The Mitigation of ACEs by PCEs
While ACEs and PCEs each have their effects on health outcomes during adolescence and adulthood, research suggests that PCEs can offset the effects of ACEs, inducing resilience in the child (Daines, et al.). Resiliency Theory suggests that PCEs have the potential to counteract the negative effects of ACE and result in an overall positive outcome, protecting the child from poor health outcomes in the future (Crandall, et al.). The story of Chastity Hargrove exemplifies this dynamic.
Hargrove was primarily raised in Newton Grove, North Carolina. When discussing her early childhood, Hargrove says,
“My parents got married and they both had lots of issues. I’m not going to cry, but I was raised by my grandparents for the majority of my life. When I was about three, I went to live with them. Before that, I lived with my mom and dad, but my dad was a drug addict, dealer, mama was a drug addict. So, [life] could have been a lot different for me, but I went to live with my grandparents when I was three, and life with them was wonderful” (01:15 – 01:47).
After being faced with several ACEs, Hargrove’s life significantly improved under the care of her grandparents; she was able to participate in open discussions, form a growth mindset, pursue pharmacy, and learned to understand the position her parents were in. Since her childhood, Hargrove developed a health-oriented mindset she stresses with her family, where she tries to eat better, exercise, and develop positive mental and physical health habits. The positive factors in Hargrove’s life, after she moved in with her grandparents, represent the offset of ACEs by PCEs and Resiliency Theory, as she was able to overcome the initial hardships she faced through the development of a strong social support system among other PCEs.
Conclusion
Adverse childhood experiences and positive childhood experiences are central to each individual’s childhood, and each has the potential to impact future health outcomes either negatively or positively. Resiliency Theory supports the notion that PCEs can counter ACEs and provide a positive foundation for children as they enter adolescence and adulthood, and the stories of Jane Zietlow, Jane “Sabra” Hammond, and Chastity Hargrove provide evidence of the aforementioned ideas.
References
Anda, R. F., et al. “The Enduring Effects of Abuse and Related Adverse Experiences in Childhood.” European Archives of Psychiatry and Clinical Neuroscience, vol. 256, no. 3, 2005, pp. 174–186., https://doi.org/10.1007/s00406-005-0624-4.
Crandall, AliceAnn, et al. “Aces and Counter-Aces: How Positive and Negative Childhood Experiences Influence Adult Health.” Child Abuse & Neglect, vol. 96, 2019, https://doi.org/10.1016/j.chiabu.2019.104089.

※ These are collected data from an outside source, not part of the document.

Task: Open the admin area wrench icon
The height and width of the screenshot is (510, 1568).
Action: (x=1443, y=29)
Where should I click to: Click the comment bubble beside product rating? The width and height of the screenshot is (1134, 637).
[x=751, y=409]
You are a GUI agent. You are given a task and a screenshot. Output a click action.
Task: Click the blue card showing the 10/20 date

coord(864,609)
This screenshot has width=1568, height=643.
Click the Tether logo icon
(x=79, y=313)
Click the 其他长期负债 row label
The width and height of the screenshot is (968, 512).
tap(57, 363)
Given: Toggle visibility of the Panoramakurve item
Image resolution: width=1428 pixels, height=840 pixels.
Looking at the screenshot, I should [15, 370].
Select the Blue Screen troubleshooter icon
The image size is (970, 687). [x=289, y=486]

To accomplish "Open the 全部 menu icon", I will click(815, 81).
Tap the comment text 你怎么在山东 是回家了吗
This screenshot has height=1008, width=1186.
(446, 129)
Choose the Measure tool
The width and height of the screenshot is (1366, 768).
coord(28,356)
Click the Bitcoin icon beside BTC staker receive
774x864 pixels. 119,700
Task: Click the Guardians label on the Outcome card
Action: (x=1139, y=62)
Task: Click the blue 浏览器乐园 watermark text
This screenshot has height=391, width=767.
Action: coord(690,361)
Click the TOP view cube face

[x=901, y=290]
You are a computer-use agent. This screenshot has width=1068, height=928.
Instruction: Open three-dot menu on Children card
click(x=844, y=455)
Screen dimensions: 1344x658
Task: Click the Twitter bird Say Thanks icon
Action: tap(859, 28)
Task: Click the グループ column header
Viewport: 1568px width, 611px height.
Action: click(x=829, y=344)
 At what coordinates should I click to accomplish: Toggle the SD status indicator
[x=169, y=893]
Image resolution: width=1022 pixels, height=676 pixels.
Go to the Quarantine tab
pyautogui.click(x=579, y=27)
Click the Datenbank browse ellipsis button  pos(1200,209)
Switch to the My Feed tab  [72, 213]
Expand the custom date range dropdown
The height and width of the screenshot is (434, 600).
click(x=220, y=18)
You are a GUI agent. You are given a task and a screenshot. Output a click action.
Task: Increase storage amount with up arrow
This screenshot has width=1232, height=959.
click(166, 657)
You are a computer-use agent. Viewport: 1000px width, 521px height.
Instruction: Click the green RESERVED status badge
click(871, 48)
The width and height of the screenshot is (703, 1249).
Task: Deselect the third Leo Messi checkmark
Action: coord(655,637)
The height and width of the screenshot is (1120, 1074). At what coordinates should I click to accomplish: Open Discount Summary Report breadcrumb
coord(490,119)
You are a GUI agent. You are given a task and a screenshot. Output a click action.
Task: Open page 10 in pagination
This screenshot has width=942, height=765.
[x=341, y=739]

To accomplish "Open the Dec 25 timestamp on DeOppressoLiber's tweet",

Daines, Chantel L., et al. “Effects of Positive and Negative Childhood Experiences on Adult Family Health.” BMC Public Health, vol. 21, no. 1, 2021, https://doi.org/10.1186/s12889-021-10732-w.
Hammond, Jane “Sabra”. Interview with Maddy Kameny. 27 June 2018 (Y-0028). Southern Oral History Program Collection (#4007), Southern Historical Collection, Wilson Library, University of North Carolina at Chapel Hill.
Hargrove, Chastity. Interview with Shelby Smith. 15 July 2019 (Y-0101). Southern Oral History Program Collection (#4007), Southern Historical Collection, Wilson Library, University of North Carolina at Chapel Hill.
Hornor, Gail. “Childhood Trauma Exposure and Toxic Stress: What the PNP Needs to Know.” Journal of Pediatric Health Care, vol. 29, no. 2, 2015, pp. 191–198., https://doi.org/10.1016/j.pedhc.2014.09.006.
Karatekin, Canan, and Maria Hill. “Expanding the Original Definition of Adverse Childhood Experiences (Aces).” Journal of Child & Adolescent Trauma, vol. 12, no. 3, 2018, pp. 289–306., https://doi.org/10.1007/s40653-018-0237-5.
Zietlow, Jane. Interview with Emma Miller. 20 May 2019 (Y-0080). Southern Oral History Program Collection (#4007), Southern Historical Collection, Wilson Library, University of North Carolina at Chapel Hill.